Work to do |
Copy out the material word for word, from its first line through the line containing "Looking at the screenshot, I should pyautogui.click(x=60, y=59).", including that line.
┌──
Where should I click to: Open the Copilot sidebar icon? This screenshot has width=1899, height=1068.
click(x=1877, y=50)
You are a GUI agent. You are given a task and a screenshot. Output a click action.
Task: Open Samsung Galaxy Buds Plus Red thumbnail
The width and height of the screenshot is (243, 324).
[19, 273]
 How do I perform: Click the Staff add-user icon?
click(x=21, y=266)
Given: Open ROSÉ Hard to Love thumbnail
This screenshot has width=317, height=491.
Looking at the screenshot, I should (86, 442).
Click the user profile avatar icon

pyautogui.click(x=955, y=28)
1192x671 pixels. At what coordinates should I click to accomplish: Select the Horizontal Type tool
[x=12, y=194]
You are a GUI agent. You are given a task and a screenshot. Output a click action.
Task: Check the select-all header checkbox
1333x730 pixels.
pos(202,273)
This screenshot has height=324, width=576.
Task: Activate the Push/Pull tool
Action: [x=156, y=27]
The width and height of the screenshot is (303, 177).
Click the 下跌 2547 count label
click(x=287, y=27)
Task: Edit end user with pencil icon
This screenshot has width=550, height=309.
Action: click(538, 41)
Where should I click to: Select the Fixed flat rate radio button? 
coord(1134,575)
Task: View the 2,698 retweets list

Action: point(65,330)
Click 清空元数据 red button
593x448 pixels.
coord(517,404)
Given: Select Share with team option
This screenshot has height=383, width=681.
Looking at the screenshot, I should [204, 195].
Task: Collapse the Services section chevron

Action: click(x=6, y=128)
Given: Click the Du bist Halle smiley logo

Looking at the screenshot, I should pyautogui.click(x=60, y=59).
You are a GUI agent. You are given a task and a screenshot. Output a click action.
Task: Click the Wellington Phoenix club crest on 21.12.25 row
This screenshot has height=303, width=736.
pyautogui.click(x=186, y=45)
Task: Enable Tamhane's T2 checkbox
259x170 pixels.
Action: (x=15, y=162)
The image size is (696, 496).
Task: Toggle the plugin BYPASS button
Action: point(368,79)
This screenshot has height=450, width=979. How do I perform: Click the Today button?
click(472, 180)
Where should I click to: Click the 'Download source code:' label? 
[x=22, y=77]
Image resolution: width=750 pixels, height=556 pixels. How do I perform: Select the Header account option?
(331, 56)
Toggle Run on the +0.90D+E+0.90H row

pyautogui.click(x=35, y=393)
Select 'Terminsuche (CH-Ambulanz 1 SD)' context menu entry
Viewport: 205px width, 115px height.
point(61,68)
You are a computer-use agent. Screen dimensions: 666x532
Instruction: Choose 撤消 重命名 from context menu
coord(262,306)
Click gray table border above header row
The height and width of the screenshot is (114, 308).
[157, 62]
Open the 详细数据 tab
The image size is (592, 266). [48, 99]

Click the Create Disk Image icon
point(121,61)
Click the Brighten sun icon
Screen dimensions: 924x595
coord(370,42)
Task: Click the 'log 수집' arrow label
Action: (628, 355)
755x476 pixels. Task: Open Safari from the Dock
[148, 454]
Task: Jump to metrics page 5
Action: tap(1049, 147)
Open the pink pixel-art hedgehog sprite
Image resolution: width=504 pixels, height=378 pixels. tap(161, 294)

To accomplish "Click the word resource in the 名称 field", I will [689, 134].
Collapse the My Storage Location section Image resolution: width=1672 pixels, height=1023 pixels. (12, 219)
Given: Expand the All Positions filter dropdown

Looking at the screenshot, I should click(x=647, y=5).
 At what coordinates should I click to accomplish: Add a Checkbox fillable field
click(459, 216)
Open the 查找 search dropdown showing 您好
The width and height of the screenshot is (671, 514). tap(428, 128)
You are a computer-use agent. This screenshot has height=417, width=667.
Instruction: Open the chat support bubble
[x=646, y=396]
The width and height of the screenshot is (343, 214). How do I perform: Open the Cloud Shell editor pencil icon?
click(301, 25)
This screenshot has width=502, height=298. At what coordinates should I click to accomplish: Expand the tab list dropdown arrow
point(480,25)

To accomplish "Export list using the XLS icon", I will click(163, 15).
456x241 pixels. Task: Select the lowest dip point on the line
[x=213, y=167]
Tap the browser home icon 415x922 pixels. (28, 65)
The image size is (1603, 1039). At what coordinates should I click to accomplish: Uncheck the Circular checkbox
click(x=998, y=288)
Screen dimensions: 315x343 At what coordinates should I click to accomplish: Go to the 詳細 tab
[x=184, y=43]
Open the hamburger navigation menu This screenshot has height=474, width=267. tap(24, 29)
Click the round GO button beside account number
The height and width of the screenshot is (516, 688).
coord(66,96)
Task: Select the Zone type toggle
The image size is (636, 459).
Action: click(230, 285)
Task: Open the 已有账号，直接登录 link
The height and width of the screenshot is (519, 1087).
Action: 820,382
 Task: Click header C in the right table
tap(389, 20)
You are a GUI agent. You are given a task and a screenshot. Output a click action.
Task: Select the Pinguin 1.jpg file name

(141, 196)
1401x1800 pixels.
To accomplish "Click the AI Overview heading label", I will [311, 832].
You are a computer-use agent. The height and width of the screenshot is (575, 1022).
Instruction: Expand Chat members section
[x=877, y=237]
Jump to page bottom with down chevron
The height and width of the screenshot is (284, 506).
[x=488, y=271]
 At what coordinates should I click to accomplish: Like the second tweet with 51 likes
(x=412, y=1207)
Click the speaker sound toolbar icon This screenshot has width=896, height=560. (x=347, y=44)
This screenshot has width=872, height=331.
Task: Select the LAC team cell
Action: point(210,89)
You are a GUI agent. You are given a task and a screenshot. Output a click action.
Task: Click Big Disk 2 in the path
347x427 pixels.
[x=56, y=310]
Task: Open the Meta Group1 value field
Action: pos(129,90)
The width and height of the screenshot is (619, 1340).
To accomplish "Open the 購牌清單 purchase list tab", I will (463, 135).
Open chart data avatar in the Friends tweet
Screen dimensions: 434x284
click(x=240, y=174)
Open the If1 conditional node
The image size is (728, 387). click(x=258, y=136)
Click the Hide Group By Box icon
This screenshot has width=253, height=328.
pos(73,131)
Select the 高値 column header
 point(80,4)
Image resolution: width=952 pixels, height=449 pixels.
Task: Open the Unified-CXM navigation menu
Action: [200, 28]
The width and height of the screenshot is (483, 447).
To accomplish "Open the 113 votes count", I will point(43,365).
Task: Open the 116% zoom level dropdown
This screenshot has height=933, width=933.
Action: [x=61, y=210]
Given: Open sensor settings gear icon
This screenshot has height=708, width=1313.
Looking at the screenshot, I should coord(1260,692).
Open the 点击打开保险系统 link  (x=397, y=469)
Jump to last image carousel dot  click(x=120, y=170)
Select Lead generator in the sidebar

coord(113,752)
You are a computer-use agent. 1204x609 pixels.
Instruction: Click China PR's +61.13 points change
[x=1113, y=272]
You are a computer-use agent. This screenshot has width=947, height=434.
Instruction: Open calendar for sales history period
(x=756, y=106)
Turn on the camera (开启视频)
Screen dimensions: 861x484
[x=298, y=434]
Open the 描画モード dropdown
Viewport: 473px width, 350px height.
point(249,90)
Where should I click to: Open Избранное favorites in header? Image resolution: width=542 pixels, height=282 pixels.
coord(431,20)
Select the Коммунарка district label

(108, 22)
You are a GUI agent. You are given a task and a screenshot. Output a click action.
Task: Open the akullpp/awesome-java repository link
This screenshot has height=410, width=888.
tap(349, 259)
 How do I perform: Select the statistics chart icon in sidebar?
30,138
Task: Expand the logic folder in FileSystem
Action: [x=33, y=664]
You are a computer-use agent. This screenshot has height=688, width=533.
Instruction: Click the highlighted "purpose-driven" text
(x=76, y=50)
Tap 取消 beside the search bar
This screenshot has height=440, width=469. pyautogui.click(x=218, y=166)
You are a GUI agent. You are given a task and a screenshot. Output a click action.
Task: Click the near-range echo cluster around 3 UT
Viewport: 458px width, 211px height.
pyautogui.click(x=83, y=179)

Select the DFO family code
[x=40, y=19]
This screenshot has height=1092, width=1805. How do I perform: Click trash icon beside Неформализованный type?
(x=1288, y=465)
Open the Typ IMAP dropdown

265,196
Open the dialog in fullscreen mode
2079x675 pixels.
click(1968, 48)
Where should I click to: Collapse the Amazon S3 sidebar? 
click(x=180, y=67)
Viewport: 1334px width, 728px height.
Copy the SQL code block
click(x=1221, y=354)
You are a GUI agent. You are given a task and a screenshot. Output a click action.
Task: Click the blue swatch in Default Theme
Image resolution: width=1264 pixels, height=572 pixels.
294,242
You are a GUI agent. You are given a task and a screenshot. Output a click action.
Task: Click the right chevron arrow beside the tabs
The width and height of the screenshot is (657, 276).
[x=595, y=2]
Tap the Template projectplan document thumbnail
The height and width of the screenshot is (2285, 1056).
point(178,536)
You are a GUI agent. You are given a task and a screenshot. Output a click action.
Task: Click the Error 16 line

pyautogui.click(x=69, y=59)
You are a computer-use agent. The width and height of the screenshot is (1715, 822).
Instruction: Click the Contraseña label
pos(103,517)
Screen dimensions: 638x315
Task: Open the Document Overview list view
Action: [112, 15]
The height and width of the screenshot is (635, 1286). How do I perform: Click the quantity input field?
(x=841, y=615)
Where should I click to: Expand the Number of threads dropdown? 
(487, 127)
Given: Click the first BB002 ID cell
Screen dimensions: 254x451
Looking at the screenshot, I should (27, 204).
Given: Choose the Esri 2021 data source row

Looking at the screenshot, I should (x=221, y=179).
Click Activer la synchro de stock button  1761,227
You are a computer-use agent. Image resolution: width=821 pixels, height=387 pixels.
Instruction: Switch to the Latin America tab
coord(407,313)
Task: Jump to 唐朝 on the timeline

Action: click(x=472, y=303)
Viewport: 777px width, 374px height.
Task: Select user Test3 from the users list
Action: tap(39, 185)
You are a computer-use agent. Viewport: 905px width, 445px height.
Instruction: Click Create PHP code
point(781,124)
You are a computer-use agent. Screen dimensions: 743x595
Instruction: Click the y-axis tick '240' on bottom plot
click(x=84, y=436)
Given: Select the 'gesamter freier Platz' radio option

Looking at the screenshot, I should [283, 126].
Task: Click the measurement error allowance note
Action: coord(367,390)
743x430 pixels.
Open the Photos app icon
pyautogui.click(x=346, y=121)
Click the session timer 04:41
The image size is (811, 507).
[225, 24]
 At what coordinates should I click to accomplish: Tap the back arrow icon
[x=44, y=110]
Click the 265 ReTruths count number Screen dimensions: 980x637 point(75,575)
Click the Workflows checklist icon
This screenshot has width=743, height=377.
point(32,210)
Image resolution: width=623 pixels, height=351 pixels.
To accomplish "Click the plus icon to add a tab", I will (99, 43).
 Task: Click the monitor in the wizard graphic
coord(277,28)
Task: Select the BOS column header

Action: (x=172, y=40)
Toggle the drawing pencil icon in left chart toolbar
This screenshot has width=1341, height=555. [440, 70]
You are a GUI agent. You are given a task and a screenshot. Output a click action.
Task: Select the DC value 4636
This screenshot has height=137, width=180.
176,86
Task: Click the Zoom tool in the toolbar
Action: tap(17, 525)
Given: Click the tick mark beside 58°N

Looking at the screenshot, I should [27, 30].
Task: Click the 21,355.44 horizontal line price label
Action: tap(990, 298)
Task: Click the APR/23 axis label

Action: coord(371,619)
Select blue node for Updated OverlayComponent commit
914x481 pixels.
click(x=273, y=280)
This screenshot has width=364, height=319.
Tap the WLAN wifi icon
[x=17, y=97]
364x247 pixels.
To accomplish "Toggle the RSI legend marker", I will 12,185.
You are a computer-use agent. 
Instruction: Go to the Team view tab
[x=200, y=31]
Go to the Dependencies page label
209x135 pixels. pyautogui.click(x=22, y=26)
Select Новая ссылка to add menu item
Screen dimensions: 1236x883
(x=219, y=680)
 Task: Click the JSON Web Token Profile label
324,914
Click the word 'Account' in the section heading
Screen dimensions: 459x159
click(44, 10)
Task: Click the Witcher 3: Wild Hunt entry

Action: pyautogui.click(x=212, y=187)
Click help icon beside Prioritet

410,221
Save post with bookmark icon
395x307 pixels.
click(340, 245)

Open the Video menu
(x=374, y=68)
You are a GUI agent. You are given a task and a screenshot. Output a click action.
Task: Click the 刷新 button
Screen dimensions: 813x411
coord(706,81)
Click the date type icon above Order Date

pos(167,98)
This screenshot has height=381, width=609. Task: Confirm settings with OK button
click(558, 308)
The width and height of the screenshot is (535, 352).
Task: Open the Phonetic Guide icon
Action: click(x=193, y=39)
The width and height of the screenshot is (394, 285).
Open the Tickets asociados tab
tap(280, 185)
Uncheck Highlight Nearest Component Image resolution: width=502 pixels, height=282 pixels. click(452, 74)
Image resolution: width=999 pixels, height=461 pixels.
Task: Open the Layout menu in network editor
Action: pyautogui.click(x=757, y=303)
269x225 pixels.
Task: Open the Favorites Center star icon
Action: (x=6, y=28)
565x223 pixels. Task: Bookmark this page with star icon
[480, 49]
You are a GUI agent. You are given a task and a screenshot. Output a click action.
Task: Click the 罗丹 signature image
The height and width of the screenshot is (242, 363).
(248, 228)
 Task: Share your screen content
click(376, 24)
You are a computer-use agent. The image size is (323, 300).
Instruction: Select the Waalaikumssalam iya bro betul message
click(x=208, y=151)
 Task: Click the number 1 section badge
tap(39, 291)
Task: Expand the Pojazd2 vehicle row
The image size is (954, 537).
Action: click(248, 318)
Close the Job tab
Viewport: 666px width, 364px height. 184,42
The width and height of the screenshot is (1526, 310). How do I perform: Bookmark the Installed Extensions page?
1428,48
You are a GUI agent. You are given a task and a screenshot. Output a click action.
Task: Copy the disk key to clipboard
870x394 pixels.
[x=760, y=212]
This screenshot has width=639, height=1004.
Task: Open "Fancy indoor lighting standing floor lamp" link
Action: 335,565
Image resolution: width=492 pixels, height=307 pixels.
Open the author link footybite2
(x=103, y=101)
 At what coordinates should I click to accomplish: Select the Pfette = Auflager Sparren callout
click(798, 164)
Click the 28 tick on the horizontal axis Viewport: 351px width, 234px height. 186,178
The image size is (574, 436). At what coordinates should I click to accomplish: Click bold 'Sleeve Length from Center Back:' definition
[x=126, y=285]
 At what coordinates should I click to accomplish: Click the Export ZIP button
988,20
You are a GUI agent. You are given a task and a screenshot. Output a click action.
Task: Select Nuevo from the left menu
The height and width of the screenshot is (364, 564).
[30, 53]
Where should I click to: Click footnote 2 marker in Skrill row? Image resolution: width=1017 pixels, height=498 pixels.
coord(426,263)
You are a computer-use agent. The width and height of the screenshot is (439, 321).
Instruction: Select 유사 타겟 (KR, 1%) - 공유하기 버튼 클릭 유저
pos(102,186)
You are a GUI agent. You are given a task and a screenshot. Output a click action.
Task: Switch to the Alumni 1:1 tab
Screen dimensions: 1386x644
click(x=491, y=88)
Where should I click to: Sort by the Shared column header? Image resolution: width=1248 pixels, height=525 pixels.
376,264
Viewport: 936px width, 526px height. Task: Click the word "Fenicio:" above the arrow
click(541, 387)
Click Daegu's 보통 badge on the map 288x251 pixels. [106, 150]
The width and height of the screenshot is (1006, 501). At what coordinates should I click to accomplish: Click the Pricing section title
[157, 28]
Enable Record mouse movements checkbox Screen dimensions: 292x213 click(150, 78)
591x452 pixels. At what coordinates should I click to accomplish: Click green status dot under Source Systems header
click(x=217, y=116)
└──
Problem solution |
Where should I click to: Open the Copilot sidebar icon? This screenshot has width=1899, height=1068.
click(x=1877, y=50)
You are a GUI agent. You are given a task and a screenshot. Output a click action.
Task: Open Samsung Galaxy Buds Plus Red thumbnail
The width and height of the screenshot is (243, 324).
[19, 273]
 How do I perform: Click the Staff add-user icon?
click(x=21, y=266)
Given: Open ROSÉ Hard to Love thumbnail
This screenshot has width=317, height=491.
Looking at the screenshot, I should (86, 442).
Click the user profile avatar icon

pyautogui.click(x=955, y=28)
1192x671 pixels. At what coordinates should I click to accomplish: Select the Horizontal Type tool
[x=12, y=194]
You are a GUI agent. You are given a task and a screenshot. Output a click action.
Task: Check the select-all header checkbox
1333x730 pixels.
pos(202,273)
This screenshot has height=324, width=576.
Task: Activate the Push/Pull tool
Action: [x=156, y=27]
The width and height of the screenshot is (303, 177).
Click the 下跌 2547 count label
click(x=287, y=27)
Task: Edit end user with pencil icon
This screenshot has width=550, height=309.
Action: click(538, 41)
Where should I click to: Select the Fixed flat rate radio button? 
coord(1134,575)
Task: View the 2,698 retweets list

Action: point(65,330)
Click 清空元数据 red button
593x448 pixels.
coord(517,404)
Given: Select Share with team option
This screenshot has height=383, width=681.
Looking at the screenshot, I should [204, 195].
Task: Collapse the Services section chevron

Action: click(x=6, y=128)
Given: Click the Du bist Halle smiley logo

Looking at the screenshot, I should pyautogui.click(x=60, y=59).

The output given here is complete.